(Saved entries)
• • • •

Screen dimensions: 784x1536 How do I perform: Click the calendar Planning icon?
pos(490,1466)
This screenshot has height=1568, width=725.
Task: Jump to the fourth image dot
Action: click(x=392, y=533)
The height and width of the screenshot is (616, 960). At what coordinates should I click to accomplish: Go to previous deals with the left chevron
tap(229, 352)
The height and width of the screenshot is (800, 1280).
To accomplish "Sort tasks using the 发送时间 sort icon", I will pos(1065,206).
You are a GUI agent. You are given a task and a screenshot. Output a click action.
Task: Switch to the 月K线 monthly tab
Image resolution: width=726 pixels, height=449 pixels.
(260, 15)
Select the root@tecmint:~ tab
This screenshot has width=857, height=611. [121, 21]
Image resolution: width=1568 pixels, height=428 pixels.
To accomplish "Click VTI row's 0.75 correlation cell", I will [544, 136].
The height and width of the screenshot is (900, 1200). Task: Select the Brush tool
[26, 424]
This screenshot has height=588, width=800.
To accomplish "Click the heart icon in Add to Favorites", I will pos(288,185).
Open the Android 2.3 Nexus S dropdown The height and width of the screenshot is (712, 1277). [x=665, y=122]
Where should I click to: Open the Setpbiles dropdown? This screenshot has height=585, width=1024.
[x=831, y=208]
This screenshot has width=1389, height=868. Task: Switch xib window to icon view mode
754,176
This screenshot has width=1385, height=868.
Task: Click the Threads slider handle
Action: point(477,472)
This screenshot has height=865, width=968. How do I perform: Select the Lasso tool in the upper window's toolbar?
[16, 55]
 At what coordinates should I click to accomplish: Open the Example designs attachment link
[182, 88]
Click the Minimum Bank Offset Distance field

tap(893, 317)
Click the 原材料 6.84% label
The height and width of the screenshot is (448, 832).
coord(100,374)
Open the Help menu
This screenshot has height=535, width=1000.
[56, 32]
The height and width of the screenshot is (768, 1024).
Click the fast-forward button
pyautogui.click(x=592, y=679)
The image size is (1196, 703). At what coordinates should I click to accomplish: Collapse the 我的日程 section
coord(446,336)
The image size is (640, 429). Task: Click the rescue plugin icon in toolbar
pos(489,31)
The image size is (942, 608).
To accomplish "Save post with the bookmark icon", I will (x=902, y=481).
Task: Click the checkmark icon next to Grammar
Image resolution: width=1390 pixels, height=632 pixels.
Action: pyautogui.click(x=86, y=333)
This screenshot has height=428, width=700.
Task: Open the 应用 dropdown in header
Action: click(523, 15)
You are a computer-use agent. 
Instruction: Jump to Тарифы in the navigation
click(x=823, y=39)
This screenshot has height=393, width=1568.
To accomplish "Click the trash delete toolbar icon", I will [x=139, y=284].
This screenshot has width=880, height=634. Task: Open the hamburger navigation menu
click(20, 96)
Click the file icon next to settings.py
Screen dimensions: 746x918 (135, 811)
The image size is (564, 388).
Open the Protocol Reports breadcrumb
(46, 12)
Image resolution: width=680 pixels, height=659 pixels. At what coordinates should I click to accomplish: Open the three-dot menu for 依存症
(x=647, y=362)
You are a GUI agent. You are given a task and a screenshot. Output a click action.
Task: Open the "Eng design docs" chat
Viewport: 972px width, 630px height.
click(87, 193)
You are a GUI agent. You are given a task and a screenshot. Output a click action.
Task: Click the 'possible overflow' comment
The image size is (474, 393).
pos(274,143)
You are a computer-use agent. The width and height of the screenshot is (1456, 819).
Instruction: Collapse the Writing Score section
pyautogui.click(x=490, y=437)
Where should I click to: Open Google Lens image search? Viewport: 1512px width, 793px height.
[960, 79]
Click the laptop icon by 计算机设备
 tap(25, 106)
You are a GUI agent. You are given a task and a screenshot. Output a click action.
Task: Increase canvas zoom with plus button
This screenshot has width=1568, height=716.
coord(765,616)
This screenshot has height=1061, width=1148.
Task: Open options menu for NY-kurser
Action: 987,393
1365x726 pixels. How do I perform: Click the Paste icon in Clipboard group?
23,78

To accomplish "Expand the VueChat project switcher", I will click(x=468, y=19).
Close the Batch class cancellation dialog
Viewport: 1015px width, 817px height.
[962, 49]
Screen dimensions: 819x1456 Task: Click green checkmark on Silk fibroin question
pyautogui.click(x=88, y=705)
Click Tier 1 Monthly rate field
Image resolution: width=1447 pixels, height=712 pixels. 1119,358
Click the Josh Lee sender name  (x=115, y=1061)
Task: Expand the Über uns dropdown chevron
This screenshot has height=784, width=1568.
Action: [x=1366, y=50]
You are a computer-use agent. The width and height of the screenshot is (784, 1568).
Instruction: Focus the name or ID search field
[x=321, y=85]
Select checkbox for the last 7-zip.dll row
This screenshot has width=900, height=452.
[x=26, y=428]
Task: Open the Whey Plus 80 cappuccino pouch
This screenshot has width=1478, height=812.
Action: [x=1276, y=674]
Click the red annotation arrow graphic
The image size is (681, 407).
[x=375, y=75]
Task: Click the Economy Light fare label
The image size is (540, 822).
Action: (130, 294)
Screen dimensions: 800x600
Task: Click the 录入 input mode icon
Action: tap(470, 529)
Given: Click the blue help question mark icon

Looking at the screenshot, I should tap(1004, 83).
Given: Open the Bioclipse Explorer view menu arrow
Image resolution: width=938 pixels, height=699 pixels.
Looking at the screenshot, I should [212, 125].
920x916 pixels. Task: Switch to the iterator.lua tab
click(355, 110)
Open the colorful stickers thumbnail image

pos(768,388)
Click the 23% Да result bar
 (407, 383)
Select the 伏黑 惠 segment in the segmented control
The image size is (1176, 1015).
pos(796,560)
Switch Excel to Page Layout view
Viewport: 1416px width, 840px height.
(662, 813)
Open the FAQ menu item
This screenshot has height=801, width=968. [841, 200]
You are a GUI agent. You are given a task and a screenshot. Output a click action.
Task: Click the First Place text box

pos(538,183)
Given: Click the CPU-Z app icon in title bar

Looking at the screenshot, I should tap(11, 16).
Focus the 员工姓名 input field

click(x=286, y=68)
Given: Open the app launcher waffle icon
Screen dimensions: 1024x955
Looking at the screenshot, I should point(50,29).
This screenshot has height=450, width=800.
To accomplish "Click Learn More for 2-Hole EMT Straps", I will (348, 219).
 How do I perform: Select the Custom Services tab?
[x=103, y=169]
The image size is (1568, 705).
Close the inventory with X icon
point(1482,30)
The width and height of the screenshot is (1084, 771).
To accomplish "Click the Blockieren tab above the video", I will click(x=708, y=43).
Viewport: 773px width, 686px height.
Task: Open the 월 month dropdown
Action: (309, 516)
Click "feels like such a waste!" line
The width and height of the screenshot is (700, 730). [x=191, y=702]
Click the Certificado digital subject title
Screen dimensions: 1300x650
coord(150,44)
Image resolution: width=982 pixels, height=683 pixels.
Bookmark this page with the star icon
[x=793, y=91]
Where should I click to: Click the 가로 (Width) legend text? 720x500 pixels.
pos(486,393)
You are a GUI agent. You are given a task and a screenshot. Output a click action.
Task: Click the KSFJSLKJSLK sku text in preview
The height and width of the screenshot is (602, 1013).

• • • •

■ Assignment ■
State how many lines of the records above contain the word "computer", and give only that number.

■ Answer for this exercise ■
3